= Charles Robert Colvile =

19th-century English politician

Charles Robert Colvile (30 March 1815 – 8 March 1886) was an English Peelite and Liberal politician who represented the constituency of South Derbyshire.

Colvile was the son of Sir Charles Colvile and his wife Harriet Anne Bonell.

Colvile became MP for Derbyshire South in 1841, supporting Sir Robert Peel and held the seat until 1859. He regained it as a Liberal in 1865 and held it until 1868. He lived at Lullington Hall and was High Sheriff of Derbyshire in 1875.

Colvile married Katherine Sarah Georgina Russell, daughter of John Russell and Sophia Coussmaker. Their son Sir Henry Colvile became a major-general in the 2nd Boer War fighting at the Battle of Modder River.

- EXERCISE TASK A
Return every line of the rows that contains the string "Where", matching case exactly.
The text and the rows were taken from unrelated sources.

Dataset records
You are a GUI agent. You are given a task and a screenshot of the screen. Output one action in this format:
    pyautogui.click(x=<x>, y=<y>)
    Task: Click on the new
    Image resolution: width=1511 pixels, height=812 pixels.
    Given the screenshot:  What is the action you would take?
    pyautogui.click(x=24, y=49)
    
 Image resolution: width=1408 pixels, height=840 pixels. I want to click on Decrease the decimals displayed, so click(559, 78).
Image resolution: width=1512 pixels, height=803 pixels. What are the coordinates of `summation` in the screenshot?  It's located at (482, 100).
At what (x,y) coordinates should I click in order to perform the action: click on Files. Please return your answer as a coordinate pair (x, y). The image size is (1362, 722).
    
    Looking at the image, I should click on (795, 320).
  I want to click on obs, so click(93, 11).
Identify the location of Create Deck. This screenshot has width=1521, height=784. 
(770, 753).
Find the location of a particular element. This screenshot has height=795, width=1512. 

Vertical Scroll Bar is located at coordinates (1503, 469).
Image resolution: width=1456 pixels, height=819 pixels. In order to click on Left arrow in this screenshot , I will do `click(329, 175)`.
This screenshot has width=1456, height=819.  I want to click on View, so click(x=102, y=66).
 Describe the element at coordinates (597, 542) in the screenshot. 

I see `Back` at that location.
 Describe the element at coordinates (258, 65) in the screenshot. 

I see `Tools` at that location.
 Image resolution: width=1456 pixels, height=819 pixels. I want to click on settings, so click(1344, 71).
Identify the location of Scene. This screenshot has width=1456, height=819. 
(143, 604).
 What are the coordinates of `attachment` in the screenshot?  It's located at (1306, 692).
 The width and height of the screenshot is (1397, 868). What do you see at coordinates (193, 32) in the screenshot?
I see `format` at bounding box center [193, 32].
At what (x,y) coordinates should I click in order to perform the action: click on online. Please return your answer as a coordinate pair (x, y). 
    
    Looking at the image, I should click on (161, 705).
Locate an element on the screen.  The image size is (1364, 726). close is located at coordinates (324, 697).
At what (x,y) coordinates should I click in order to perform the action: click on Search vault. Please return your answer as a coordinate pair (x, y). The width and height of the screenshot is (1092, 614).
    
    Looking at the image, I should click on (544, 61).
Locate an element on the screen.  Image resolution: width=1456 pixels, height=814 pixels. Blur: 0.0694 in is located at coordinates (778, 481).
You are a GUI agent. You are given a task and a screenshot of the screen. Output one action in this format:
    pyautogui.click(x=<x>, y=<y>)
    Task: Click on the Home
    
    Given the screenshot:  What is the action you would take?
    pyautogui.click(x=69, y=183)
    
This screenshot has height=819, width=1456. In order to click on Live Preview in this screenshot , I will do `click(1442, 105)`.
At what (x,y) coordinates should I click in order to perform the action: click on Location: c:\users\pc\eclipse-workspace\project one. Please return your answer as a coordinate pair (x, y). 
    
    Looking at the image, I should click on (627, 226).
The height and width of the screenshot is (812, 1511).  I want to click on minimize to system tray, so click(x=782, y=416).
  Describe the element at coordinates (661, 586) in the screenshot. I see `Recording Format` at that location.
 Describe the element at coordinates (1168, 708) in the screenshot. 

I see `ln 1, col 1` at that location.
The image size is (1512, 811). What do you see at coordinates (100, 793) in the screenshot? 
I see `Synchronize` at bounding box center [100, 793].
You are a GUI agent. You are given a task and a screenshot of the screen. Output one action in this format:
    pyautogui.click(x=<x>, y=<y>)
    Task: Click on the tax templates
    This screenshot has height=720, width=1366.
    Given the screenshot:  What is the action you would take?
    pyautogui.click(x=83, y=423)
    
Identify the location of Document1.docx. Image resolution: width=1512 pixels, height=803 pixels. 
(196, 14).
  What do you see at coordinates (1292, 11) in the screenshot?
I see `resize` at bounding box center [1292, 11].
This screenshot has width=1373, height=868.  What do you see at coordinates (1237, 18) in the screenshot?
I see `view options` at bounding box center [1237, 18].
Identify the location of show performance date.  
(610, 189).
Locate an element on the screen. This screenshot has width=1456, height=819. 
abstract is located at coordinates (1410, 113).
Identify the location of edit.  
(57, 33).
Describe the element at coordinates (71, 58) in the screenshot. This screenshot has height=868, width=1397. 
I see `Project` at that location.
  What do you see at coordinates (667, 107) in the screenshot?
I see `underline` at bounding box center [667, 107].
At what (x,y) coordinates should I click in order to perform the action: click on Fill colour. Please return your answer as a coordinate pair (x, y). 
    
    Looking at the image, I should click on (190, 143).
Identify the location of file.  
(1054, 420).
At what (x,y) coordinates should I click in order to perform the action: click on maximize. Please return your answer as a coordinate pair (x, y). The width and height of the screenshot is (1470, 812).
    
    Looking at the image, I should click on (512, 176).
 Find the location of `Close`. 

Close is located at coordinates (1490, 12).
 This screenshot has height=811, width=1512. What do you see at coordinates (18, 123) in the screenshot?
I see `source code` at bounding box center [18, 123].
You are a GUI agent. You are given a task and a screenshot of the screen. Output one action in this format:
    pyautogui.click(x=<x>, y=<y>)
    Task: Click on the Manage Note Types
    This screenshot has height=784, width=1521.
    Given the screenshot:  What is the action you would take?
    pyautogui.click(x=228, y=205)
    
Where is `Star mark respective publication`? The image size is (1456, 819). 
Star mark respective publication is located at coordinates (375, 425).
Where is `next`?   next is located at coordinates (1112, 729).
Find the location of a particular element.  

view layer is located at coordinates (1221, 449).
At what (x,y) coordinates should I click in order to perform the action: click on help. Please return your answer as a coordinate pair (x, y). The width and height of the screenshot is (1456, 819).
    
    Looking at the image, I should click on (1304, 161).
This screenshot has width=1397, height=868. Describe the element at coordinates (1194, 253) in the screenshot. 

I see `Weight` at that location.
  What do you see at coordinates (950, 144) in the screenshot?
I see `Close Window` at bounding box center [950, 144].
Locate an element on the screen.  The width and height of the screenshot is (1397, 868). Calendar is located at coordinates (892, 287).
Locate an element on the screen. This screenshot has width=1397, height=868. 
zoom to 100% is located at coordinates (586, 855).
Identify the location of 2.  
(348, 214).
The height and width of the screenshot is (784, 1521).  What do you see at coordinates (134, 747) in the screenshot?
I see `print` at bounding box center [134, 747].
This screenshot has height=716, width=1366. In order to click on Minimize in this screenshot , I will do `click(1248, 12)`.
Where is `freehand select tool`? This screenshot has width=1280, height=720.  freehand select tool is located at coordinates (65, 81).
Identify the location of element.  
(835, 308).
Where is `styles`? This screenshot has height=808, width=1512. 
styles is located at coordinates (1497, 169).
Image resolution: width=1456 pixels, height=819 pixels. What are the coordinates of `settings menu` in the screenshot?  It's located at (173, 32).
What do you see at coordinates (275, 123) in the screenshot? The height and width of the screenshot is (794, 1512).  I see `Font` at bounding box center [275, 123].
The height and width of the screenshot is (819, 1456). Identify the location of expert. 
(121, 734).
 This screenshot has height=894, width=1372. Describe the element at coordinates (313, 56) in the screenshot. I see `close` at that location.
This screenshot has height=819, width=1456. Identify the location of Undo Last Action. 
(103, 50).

- EXERCISE TASK B
Reproduce the entire passage on Charles Robert Colvile word for word.

- PROBLEM SOLUTION A
Where is `Star mark respective publication`? The image size is (1456, 819). 
Where is `next`?   next is located at coordinates (1112, 729).
Where is `freehand select tool`? This screenshot has width=1280, height=720.  freehand select tool is located at coordinates (65, 81).
Where is `styles`? This screenshot has height=808, width=1512. 

- PROBLEM SOLUTION B
= Charles Robert Colvile =

19th-century English politician

Charles Robert Colvile (30 March 1815 – 8 March 1886) was an English Peelite and Liberal politician who represented the constituency of South Derbyshire.

Colvile was the son of Sir Charles Colvile and his wife Harriet Anne Bonell.

Colvile became MP for Derbyshire South in 1841, supporting Sir Robert Peel and held the seat until 1859. He regained it as a Liberal in 1865 and held it until 1868. He lived at Lullington Hall and was High Sheriff of Derbyshire in 1875.

Colvile married Katherine Sarah Georgina Russell, daughter of John Russell and Sophia Coussmaker. Their son Sir Henry Colvile became a major-general in the 2nd Boer War fighting at the Battle of Modder River.